Four Hour Body So I've gone out and bought The 4-Hour Body book, not because I believe I'll be able to become an Adonis with a quick fix, but because I like to read up on interesting and different methods of achieving certain goals in the world of fitness and exercise.

I've not finished reading the book, but so far I'm quite impressed with the little bits I have read. Some of it I will have to take with a pinch of salt, but after today's little experiment, I'll certainly be trying out a few of the ideas in this book.

As has become habit as part of my current training programme, I swim on Tuesdays - I'm paying for a gym membership with a pool, so I'm going to blooming well use it. Prior to today, my sessions comprised of 80 lengths of 25 meters broken up into sets of 10 lengths alternating crawl and breaststroke.

The alternation was required because my crawl has never been my strong point and I was finding completing 10 lengths pretty tiring and hard. I'm well trained in breaststroke as it was my primary stroke when I competed at school so it's a breeze in comparison.

One of the chapters in The 4-Hour Body is "How I Learnt to Swim Effortlessly in 10 Days". It's not a very long chapter - in fact Tim Ferris, the author actually published the entire chapter on his blog years ago - but it provides enough information to get you heading in the right direction: that of learning how to swim crawl using the Total Immersion method.

Knowing crawl is my weakness, I read the chapter and followed up by investigating on the Internet.

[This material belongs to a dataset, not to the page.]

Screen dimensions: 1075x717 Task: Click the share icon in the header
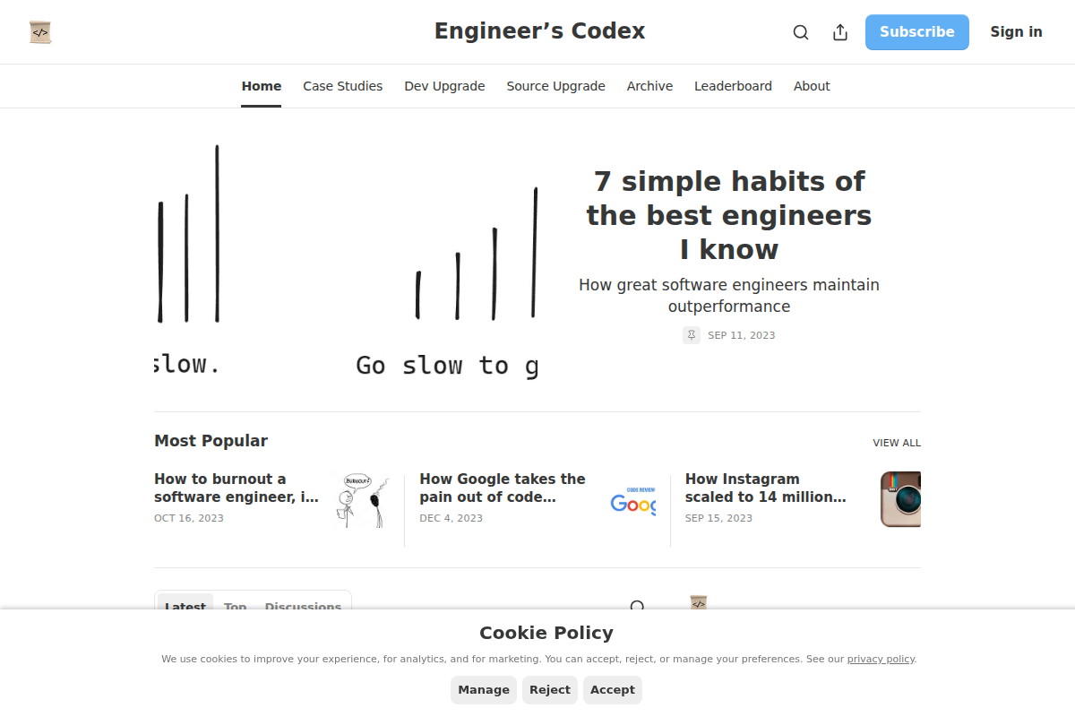839,31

One of the links Tim provides in the book is to this video...

In a word: Wow!!! I was amazed at how graceful this guy was swimming with such little effort and at quite a pace too. By comparison, I must look like a flailing idiot who's only just keeping himself from drowning.

Anyway, after re-reading the chapter and watching all the videos I could find on the topic, I hit the pool this morning for my first session of Total Immersion crawl. Well, to say I'm impressed is an understatement. I'm amazed. Gob-smacked and downright impressed.

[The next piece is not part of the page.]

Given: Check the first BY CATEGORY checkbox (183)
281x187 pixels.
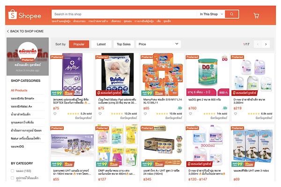Looking at the screenshot, I should [12, 171].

I took my time to make sure I performed everything as I had seen in the various videos and in the book and soon got into the swing of things. Before I knew it, I was on my 20th lap, still doing crawl, and I didn't want to stop. What was a relatively little change has made a dramatic improvement and I easily completed 100 lengths (2.5km) in 49 minutes WITHOUT having to stop (except to get water out of my goggles and to hit the button on my watch) and without having to do any breaststroke.

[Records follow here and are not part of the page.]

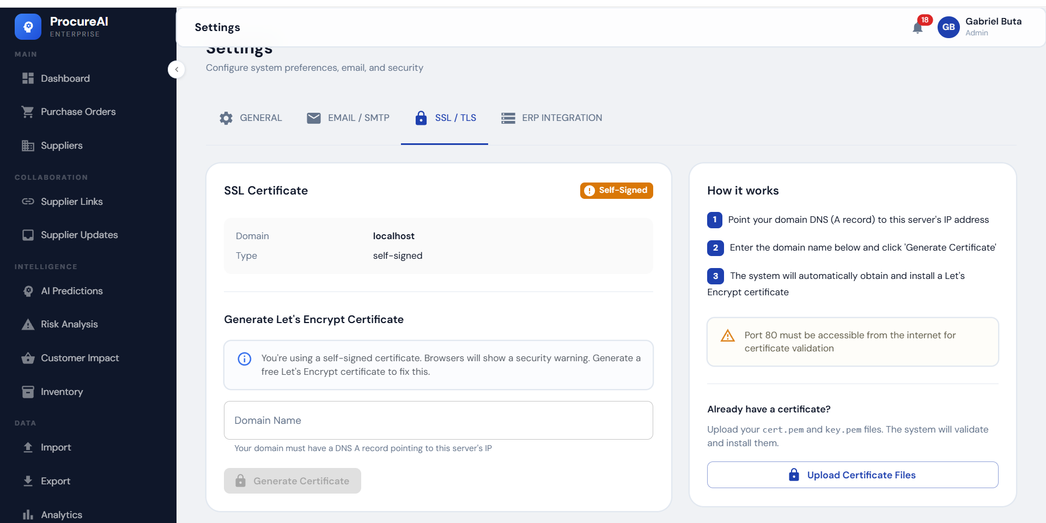The width and height of the screenshot is (1046, 523).
Task: Open the ERP INTEGRATION tab
Action: [x=551, y=118]
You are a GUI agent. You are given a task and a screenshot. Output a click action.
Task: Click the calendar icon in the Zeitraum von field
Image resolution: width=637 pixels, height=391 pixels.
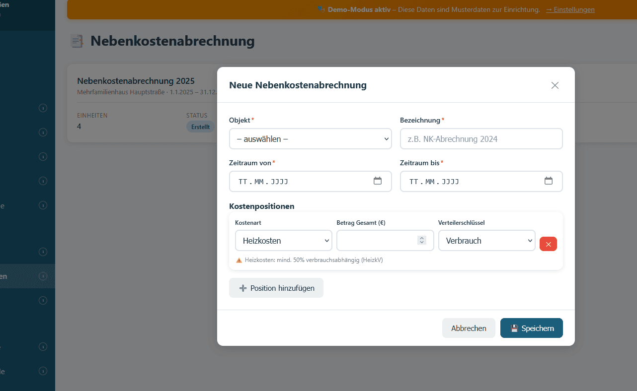[378, 181]
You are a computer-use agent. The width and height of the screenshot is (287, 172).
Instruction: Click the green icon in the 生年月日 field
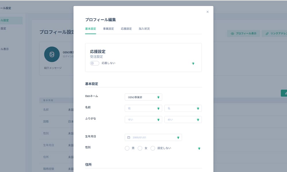178,138
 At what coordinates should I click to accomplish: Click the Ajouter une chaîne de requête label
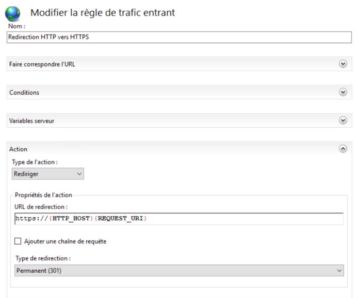[65, 241]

My times were also dramatically improved. To give you an idea of how much, here are my 10 lap splits from a recent swim (25 Jan 2011) and today:

BEFORE AFTER
Crawl: 5:56 (leaky goggles)
Breast: 5:34
Crawl: 5:37
Breast: 5:29
Crawl: 5:42
Breast: 5:33
Crawl: 5:48
Breast: 5:34
4:53
4:55
4:59
4:52
5:00 (leaky goggles)
5:00 (leaky goggles)
4:53
4:56
4:59
4:57

As you can see, that's well over 30 seconds improvement per 250m in 2 weeks and I'm pretty sure that improvement has nothing to do with improved fitness. I think this is all down to an improved stroke. I had actually only intended on doing 2km, but as I got there so quickly and easily, I threw in 20 more lengths and I think I could have carried on for a fair bit more had I the time.

My stroke is nowhere near as smooth as in the video, and I kick a bit more than he does, but it's certainly much better than it was. I'm very impressed with this and am looking forward to next week's swim already. All I need to do now is try and hone things a bit, improve my pace and learn an efficient tumble turn and I'll be zooming up and down the pool like a demon.

I'm still deciding on what I'll do next from this book, but I'll certainly keep you posted on what I do do and how it goes.